[Document passage Boundary: Start]
Customer Journeys Part 3 – OptoSplit II Simultaneous Dual Colour Capture
In this new series we are highlighting some of the challenges our customers have been faced with and what solutions our technical sales team have provided
Introduction - Customer Research Challenge
The laboratory of Dr Richard Wheeler studies Leishmania parasites, which are highly motile unicellular eukaryotes; this motility is vital for their life cycle. The unicellular Leishmania parasite is responsible for causing the disease leishmaniasis, which affects millions of people in the developing world. A long-standing goal of the Wheeler group is to be able to visualise the dynamics of intracellular fluorescently tagged proteins during movement, particularly proteins in the flagellum. This presents a challenge due to the high frame rates (>100 frames per second) required to ‘freeze’ flagellar movement combined with the necessity of simultaneous capture of two fluorescent channels to analyse co-localisation.
OptoSplit II dual emission image splitter
Traditional approaches to dual wavelength imaging such as a motorised filter changer or an additional camera and beamsplitter are less than ideal in this scenario, as the switching speed of an electronic filter changer limits temporal resolution, whilst a second camera adds cost and complexity to a microscope system.
Cairn Research Solution
The ‘OptoSplit II’ image splitter, when combined with a suitable camera, can enable high frame rate, simultaneous, dual colour imaging by projecting fluorescence from one fluorescently-labelled group on to one half of the camera sensor and that from a second group on to the other half of the sensor. This allows the dynamics of two highly mobile populations of molecules, where each group is labelled with a different fluorescent reporter, to be tracked at the same time on a single camera. In their most recent bioRxiv preprint, the Wheeler group used an OptoSplit II coupled to a Neo sCMOS camera (Andor Technology, UK) to study asymmetries in flagellum beating in moving Leishmania. In one set of experiments they simultaneously monitored at high frame rate a flagellum membrane marker labelled with mCherry and a marker of the asymmetric microtubule-based cytoskeletal structure labelled with mNeonGreen.
[Document passage Boundary: End]
_Your objective_
Please reproduce the part of the OptoSplit II text that begins at the words "OptoSplit II dual" and stops after "a microscope system.".
[Data Boundary: Start]
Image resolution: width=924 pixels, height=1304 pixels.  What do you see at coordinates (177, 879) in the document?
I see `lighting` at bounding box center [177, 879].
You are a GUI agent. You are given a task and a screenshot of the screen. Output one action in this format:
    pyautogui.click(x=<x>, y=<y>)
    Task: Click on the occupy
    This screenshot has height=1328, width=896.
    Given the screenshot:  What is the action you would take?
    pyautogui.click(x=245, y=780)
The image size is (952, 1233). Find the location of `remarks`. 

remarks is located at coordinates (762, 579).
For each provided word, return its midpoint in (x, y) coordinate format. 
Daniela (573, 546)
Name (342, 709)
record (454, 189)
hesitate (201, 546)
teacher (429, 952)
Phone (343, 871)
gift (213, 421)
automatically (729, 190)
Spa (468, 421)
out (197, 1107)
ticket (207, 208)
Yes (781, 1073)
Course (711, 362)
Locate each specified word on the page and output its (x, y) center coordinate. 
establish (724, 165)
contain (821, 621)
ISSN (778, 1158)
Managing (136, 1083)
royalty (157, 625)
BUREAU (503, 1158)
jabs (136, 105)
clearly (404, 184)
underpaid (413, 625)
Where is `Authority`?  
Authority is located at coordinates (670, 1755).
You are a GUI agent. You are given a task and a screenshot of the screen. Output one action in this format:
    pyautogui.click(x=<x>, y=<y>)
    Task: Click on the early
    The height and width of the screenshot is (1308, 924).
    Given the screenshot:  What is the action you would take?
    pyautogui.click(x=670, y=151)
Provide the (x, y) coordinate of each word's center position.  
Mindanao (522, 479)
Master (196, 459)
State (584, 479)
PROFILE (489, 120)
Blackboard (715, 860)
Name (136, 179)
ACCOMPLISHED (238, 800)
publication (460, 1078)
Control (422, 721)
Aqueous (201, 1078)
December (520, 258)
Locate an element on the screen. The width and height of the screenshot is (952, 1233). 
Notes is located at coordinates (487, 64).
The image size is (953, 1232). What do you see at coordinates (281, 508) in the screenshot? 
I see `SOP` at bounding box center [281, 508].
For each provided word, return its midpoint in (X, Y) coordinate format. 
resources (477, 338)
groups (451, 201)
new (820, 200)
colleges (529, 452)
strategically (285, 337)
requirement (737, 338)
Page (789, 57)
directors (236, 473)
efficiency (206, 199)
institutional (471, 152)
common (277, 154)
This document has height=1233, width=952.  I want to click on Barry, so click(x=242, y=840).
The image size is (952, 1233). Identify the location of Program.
[Data Boundary: End]
_Solution for this exercise_
OptoSplit II dual emission image splitter
Traditional approaches to dual wavelength imaging such as a motorised filter changer or an additional camera and beamsplitter are less than ideal in this scenario, as the switching speed of an electronic filter changer limits temporal resolution, whilst a second camera adds cost and complexity to a microscope system.